I’ve done what I’m supposed to do…. [at least the steps I can remember ! ]
- Visited a lawyer to update my will.
- Completed an Advance Directive and a Durable Power of Attorney for Health Care, should my body outcast my brain’s ability to communicate my wishes about medical care.
- I’ve kept myself busy, volunteering here, there and everywhere.
- I’ve spent more and deeper time with friends and family.
- Spent quality time in the woods, on weekly guided nature walks led by faculty at the UVM Field Naturalist Program.
- Started riding my beloved bike more, now that the weather has started to break.
- Advocated for a support group for those living with with Dementia, then joined one when it became available.
- Traveled coast-to-coast and north-to-south by train and only got lost twice.
- Read and wrote like crazy, learning and sharing about my Alzheimer’s experience.
- With Jane, created a twenty-minute sermon about dementia presented at thirteen church services across the Northeast with more scheduled into the summer.
Wow, now that I write this list, I remember I’ve been a busy boy!

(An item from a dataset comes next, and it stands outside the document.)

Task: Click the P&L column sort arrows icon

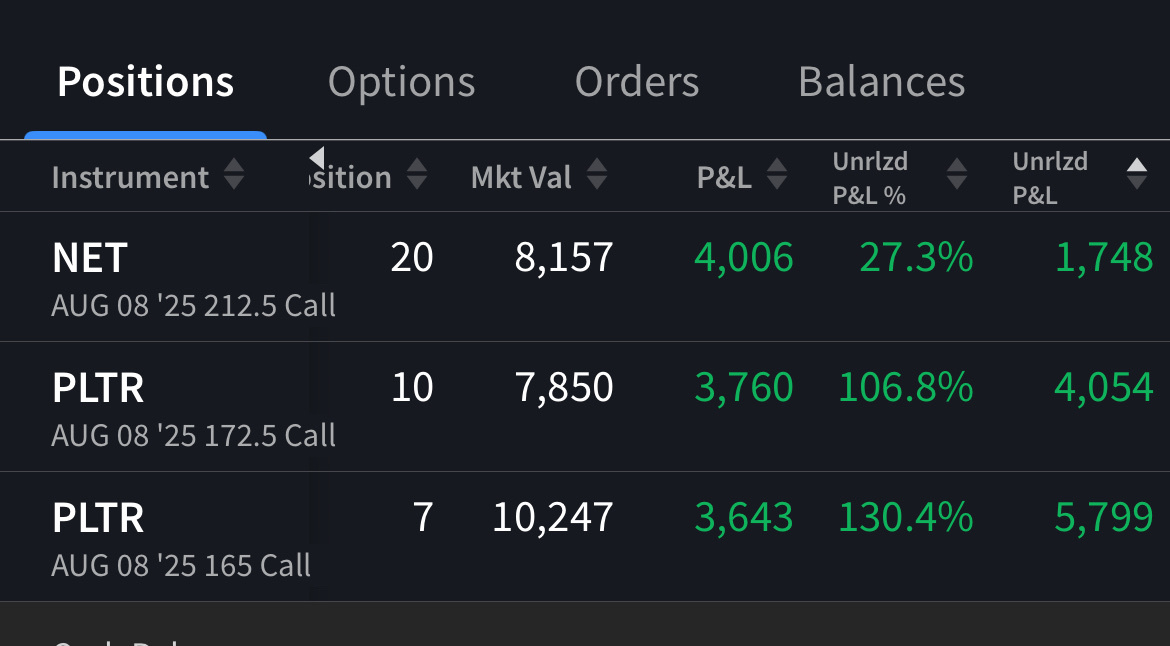Action: tap(776, 177)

It takes a lot of work and a lot of time to keep ahead of the threats of early Alzheimer’s. There can be a new twist every day. As much as I have read, and talked, with fellow travelers on the Alzheimer’s detour, as much as I have tried to figure it all out, to “learn my way out of this,” I keep coming up against limits. Planning can only take us so far. And how many new miracle diets can we stand!?!?
Here’s what happened to me….I was innocently sweeping out my castle, actually, slowly reading a 975-page book by Ken Follett about castles. Follett was man-splaining exactly how castles were designed to protect a small number of otherwise under-defended people from conventional military threat. As weapons became more destructive, castles became more massive and impregnable, deterrents in their own rights. Then more destructive weapons were developed. And on and on, ending, and not ending, in the arms race of current times. Follett tells a detailed story of how a handful of clever, stealthy and motivated attackers manage to overrun a complacent armed group that had put a little too much faith in the seeming invincibility of a castle.
I looked up from my sweeping and saw an enemy I had heard of, but not yet encountered. A white fog was creeping up the grassy hill opposite, burying all the vegetation from view.
Did I say it was Creepy? Yes, I did.
I move higher up in the castle. The sun is still shining up here. Down below, the fog continues swirling, slowly climbing my way.
“Pull up that drawbridge, Sky,” I order myself. “The outside stairway, too!”
“I don’t care if it’s the only way out.”
I don’t know what this stuff is, but I know for sure I don’t want it touching me. Now that it’s closer, I can see that it’s not really white. At least not what you would call white/white. Is there such a word as dirty/white?
All the moisture serves to bring out the smells in the castle, which were considerable. Formerly dead and dry things are now slimy dead and rotting things. There is no way to get away. All my defenses are useless against the stinking slime. My defenses only serve to stop me from getting away.
And, in the meantime, the noxious fog is working its way into every nook and cranny of the castle and into every crevice of my body, my precious brain included.
There is absolutely no way to do anything that would make my world any more disgusting. I am at the highest point of the castle now, and I’m choking back vomit. There is nothing I can do. I don’t have the energy for anything, and besides there is no point.
I’m not surprised that Dr. Alzheimer has chosen to play the Depression Card. I’ve been pretty upbeat for awhile now. I just didn’t expect it to be so grim and hopeless.
You've done all the right stuff with more energy than the Energizer Bunny, and you've stayed upbeat. Still, maybe you have some less welcome feelings about all of this (anger? grief?), and they are making themselves known via depression. Time to see a therapist if you aren't already. One day at a time. Spring is coming, take time to notice the flowers. There is beauty in small things. Hugs and love to you, Sky.